Mehrere von Bieguns Bemerkungen in diesem Jahr, vor allem seine kürzlich an der Stanford University gehaltene Rede, weisen jedoch darauf hin, dass dieser Austausch wieder auf dem Tisch liegt. Möglicherweise wird er begleitet von vertrauensbildenden Maßnahmen auf der koreanischen Halbinsel wie der weiteren Aussetzung der gemeinsamen US-amerikanischen und südkoreanischen Militärübungen, der Rückführung der sterblichen Überreste von Soldaten und/oder der Eröffnung eines US-Verbindungsbüros in Nordkorea. Eine mögliche Friedenserklärung könnte auch China und Südkorea miteinbeziehen und damit der Diplomatie auf der koreanischen Halbinsel eine multilaterale Note verleihen.
Zum zweiten wurde auch der kontinuierliche Abbau von Teilen des Nuklearkomplexes in Yongbyon als möglicherweise konkretes Ergebnis des Gipfels in Vietnam genannt. Eine große Frage dabei ist offensichtlich, welche „entsprechenden Maßnahmen“ Pjöngjang dafür fordern würde. Am wahrscheinlichsten ist wohl die Forderung nach einer Lockerung der Wirtschaftssanktionen, auch wenn die USA diesen wirkungsvollen diplomatischen Hebel nur sehr ungern aus der Hand geben werden.
Der Überprüfungsmechanismus für den Produktionsstopp in Nordkorea würde ein strategisches Vertrauen voraussetzen, das derzeit nicht gegeben ist.
Dennoch lassen Kommentare von Biegun und Pompeo darauf schließen, dass die USA zu einigen Sanktionserleichterungen bereit sein könnten. Davon ausgeschlossen wären aber sicherlich internationale sektorale Sanktionen, die von den USA im Bedarfsfall nicht so einfach wieder eingeführt werden könnten. Plausiblere Optionen wären Ausnahmeregelungen für bestimmte Aktivitäten – wie Touren im Kumgang-Gebirge und der Ausbau des interkoreanischen Eisenbahnverkehrs – oder die Aufhebung von US-Sekundärsanktionen, die auch einseitig wieder verhängt werden könnten.
Zwei weitere Verpflichtungen werden als erreichbar erachtet: Pjöngjangs Einwilligung, die Produktion von spaltbarem Material und Raketen einzustellen sowie die Reduzierung der militärischen Präsenz der USA auf und rund um die koreanische Halbinsel.

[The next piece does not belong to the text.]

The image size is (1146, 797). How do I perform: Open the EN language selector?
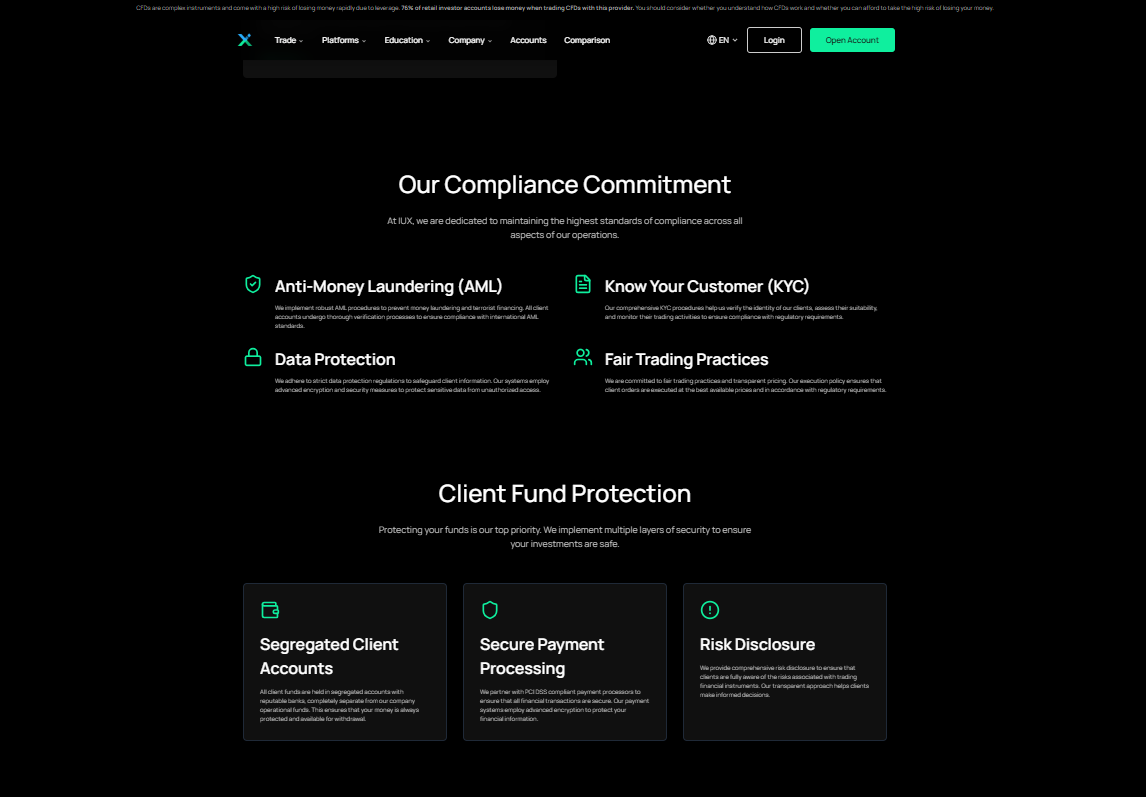(722, 40)
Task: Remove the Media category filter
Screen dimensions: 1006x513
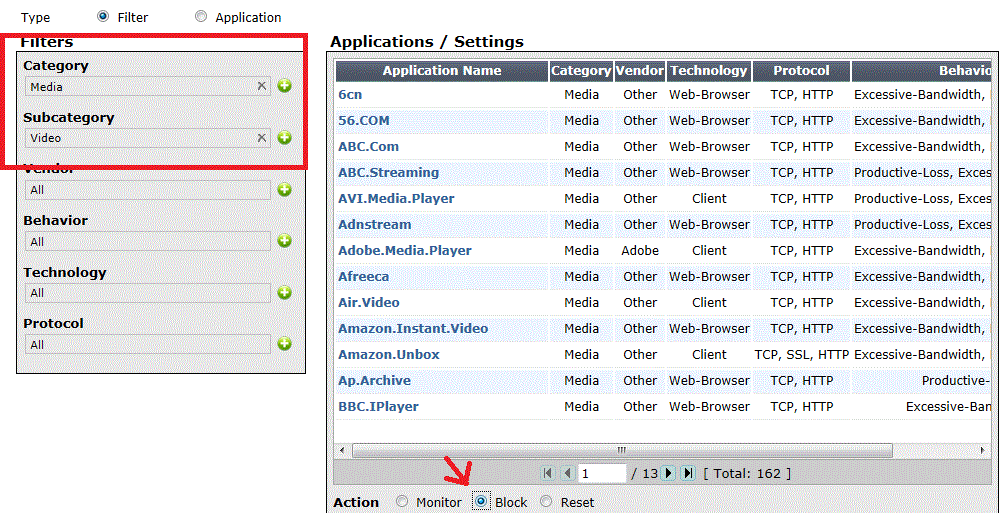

Letzteres könnte sowohl die Reduzierung von in Südkorea stationierten US-Truppen und Materialien beinhalten als auch die Verlagerung von strategischen Waffen von asiatisch-pazifischen Standorten, von denen aus ein Angriff auf Nordkorea möglich ist.
Die letztgenannten Schritte sind aber vermutlich zu ehrgeizige Wünsche für den Gipfel in Vietnam. Der Überprüfungsmechanismus für den Produktionsstopp in Nordkorea würde ein strategisches Vertrauen voraussetzen, das derzeit nicht gegeben ist, während eine wesentliche Veränderung der militärischen Stellungen der USA auf und um die koreanische Halbinsel unverhältnismäßig gegenüber dem wäre, was Pjöngjang momentan glaubhaft an Denuklearisierungs-Maßnahmen anbieten könnte. Zudem würde dabei heruntergespielt, dass eine derartige Veränderung sich auf die gesamte strategische Position der USA im asiatisch-pazifischen Raum auswirken würde.
Eine Mischung aus obengenannten Maßnahmen – von denen einige wahrscheinlicher zu erreichen sind als andere – werden zusammen mit einem Zeit- und Fahrplan für ihre Umsetzung Gegenstand der Verhandlungen vor und während des Treffens in Hanoi sein. Es bleibt jedoch abzuwarten, ob sich in diesen Fragen eine Einigung erzielen lässt.
Der derzeit von oben nach unten geführte Prozess birgt zwei Risiken: dass die Verhandlungen ganz scheitern oder aber Trumps Talent zum Opfer fallen, schlechte Abkommen auszuhandeln.
Denkt man über die bisherigen Grenzen hinaus, gäbe es auch die (unwahrscheinliche) Möglichkeit, dass ein erfolgreiches Treffen in Hanoi den Grundstein dafür legen könnte, dass die USA letztendlich ein Abkommen aushandeln, unter dem Nordkorea einen Teil seines Atom- und Raketenarsenals behalten könnte, um im Gegenzug sein Atomwaffenprogramm und seine ballistischen Interkontinentalraketen vollständig zu zerstören.
Dahinter steckt die Logik, dass es Trump vor allem um die Sicherheit des US-Territoriums geht, was auch Pompeo und Biegun kürzlich als Priorität der USA herausstellten. Damit wären Japan und Korea weiterhin den nordkoreanischen Kurz- und Mittelstreckenraketen ausgesetzt, aber Trumps Einsatz für seine Verbündeten ist eben nicht sonderlich ausgeprägt. So ein Schritt würde direkt zu Waffenkontrollen in Nordkorea statt zu einer Denuklearisierung führen, was unvorhersehbare Folgen für eine nukleare Weiterverbreitung hätte.
Die Verhandlungen zwischen den USA und Nordkorea über eine Denuklearisierung werden letztlich wohl scheitern: Washington und Pjöngjang haben gegensätzliche Interessen, bisher wurde noch nichts Entscheidendes erreicht und das Kim-Regime hat immer noch nicht öffentlich erklärt, für die Zugeständnisse, die die USA machen könnten, zu einer Denuklearisierung bereit zu sein. Tatsächlich könnte diese gesamte diplomatische Odyssee ein Manöver Pjöngjangs sein, Trump in die Irre zu führen. Der derzeit von oben nach unten geführte Prozess birgt zwei Risiken: dass die Verhandlungen ganz scheitern oder aber Trumps Talent zum Opfer fallen, schlechte Abkommen auszuhandeln.
Trotz dieser Warnungen und Mahnungen gibt es Grund für gedämpften Optimismus, wenn auch nicht für Schwärmerei, für die Trump-Kim-Diplomatie zu nuklearen Fragen. Das wahrscheinlichste Ergebnis von Hanoi ist weder ein Scheitern noch ein Durchbruch, sondern ein mäßig nutzbringender Kompromiss über einen Fahrplan, in dem sich beide Seiten zu einigen bedeutsamen, aber nicht wirklich entscheidenden Aktionen verpflichten. Danach ist mittelfristig mit fortgesetztem „Durchwursteln“ zu rechnen. Die Welt sollte sich auf ein Scheitern der Verhandlungen einstellen, aber bereit stehen, um schrittweise Erfolge zu unterstützen.